There is possibly some mileage to be had in getting to grips with R modeling using staking strategy models as an opening exercise, along with statistical graphical demonstrations of the same, but that is perhaps a little off topic for now…

To recap then, what I think I’ve learned is that we can test predictions against the benchmark of offered odds. The offered odds in themselves give us a ballpark estimate of what the (expert) bookmakers, as influenced by the betting/prediction market, expect the outcome of an event to be. Note that the odds are rigged to give summed probabilities over a range of events happening to be greater than 1, to build in a profit margin (does it have a proper name?) for the bookmaker. If we have a prediction model that appears to offer better odds on an event than the odds that are actually offered, and we believe in our prediction, we can run a value betting strategy on that basis and hopefully come out, over the long term, with a profit. The size of the profit is in part an indicator of how much more accurate our model is as a predictive model than the expert knowledge and prediction market basis that is used to set the bookie’s odds.

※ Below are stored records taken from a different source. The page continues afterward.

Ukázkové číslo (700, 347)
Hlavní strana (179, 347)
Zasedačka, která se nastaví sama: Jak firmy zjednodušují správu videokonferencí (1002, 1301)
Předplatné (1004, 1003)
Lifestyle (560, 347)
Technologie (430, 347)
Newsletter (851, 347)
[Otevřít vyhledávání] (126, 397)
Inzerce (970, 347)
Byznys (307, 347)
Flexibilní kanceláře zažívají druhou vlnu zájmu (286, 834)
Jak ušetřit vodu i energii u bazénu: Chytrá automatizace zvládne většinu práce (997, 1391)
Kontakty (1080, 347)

PS Re: the bookie’s profit, seems that this is called the *overround* or *vigorish*. The paper Forecasting sports tournaments by ratings of (prob)abilities: A comparison for the EURO 2008 makes clear the relationship between the bookies’ cut and the odds:

One thing that immediately springs to mind is to look at what sort of overround applies to different bookmakers around different sorts of F1 bets, and whether this is related to the apparent forecast accuracy of the odds offered, at least in ranking terms? (See the comments for a couple of links to papers on forecast accuracy of sports betting odds.)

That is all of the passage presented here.